Please render the records from the line with "Screen dimensions: 765x1200" to the line with "Action: tap(88, 186)" as a Markdown table with two columns, Row and Text. Number each row and leave out blank lines.

--- --- ---

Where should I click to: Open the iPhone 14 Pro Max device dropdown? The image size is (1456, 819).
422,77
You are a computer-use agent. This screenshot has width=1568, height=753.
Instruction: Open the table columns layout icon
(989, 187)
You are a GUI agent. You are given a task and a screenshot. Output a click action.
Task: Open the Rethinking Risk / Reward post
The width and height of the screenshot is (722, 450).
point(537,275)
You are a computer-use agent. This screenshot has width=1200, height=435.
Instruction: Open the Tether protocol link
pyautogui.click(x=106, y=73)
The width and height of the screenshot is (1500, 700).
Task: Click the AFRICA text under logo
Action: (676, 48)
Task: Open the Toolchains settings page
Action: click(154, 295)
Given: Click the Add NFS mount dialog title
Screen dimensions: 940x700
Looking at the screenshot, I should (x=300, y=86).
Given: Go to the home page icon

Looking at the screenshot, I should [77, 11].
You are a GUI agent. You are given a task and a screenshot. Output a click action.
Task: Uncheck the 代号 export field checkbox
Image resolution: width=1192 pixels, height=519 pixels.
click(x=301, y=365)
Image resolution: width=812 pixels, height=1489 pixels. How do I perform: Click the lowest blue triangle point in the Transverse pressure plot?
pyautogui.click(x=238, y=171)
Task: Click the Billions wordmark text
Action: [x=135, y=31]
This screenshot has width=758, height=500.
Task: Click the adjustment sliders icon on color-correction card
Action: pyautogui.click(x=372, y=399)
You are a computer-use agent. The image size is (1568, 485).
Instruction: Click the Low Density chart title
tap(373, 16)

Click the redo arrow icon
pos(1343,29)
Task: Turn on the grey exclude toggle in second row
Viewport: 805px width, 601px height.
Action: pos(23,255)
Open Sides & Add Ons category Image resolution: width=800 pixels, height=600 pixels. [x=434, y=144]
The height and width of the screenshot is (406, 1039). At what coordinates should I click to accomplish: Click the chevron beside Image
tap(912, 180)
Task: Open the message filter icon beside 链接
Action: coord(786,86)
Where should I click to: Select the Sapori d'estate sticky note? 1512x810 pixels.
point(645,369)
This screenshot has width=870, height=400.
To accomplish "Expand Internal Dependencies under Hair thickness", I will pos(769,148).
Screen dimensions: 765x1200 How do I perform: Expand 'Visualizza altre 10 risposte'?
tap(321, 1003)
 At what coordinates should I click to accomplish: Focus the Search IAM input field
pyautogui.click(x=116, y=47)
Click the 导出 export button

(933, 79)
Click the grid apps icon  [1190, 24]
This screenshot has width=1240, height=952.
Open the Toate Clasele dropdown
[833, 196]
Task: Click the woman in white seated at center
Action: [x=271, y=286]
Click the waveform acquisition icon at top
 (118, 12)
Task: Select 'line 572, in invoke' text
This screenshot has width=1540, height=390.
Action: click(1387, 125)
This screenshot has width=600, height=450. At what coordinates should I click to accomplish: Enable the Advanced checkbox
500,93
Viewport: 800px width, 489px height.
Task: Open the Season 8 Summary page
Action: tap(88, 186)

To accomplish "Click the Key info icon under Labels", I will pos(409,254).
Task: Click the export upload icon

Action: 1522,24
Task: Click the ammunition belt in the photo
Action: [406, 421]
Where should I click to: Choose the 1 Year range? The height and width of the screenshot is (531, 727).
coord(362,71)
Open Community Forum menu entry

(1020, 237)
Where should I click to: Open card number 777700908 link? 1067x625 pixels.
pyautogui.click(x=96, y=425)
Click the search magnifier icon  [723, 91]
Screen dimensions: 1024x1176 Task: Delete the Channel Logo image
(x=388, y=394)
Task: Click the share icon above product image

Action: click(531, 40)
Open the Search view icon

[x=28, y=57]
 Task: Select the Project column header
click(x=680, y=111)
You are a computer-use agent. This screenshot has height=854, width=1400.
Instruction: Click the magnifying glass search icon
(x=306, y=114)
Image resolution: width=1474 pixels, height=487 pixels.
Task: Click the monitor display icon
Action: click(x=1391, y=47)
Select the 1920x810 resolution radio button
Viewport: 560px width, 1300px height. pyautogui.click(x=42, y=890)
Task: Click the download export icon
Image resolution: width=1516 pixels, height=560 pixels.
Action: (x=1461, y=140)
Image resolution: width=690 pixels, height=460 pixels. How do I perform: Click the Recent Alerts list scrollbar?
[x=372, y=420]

--- --- ---

**Output of the exercise:**
| Row | Text |
|---|---|
| 1 | Screen dimensions: 765x1200 How do I perform: Expand 'Visualizza altre 10 risposte'? |
| 2 | tap(321, 1003) |
| 3 |  At what coordinates should I click to accomplish: Focus the Search IAM input field |
| 4 | pyautogui.click(x=116, y=47) |
| 5 | Click the 导出 export button |
| 6 | (933, 79) |
| 7 | Click the grid apps icon  [1190, 24] |
| 8 | This screenshot has width=1240, height=952. |
| 9 | Open the Toate Clasele dropdown |
| 10 | [833, 196] |
| 11 | Task: Click the woman in white seated at center |
| 12 | Action: [x=271, y=286] |
| 13 | Click the waveform acquisition icon at top |
| 14 |  (118, 12) |
| 15 | Task: Select 'line 572, in invoke' text |
| 16 | This screenshot has width=1540, height=390. |
| 17 | Action: click(1387, 125) |
| 18 | This screenshot has width=600, height=450. At what coordinates should I click to accomplish: Enable the Advanced checkbox |
| 19 | 500,93 |
| 20 | Viewport: 800px width, 489px height. |
| 21 | Task: Open the Season 8 Summary page |
| 22 | Action: tap(88, 186) |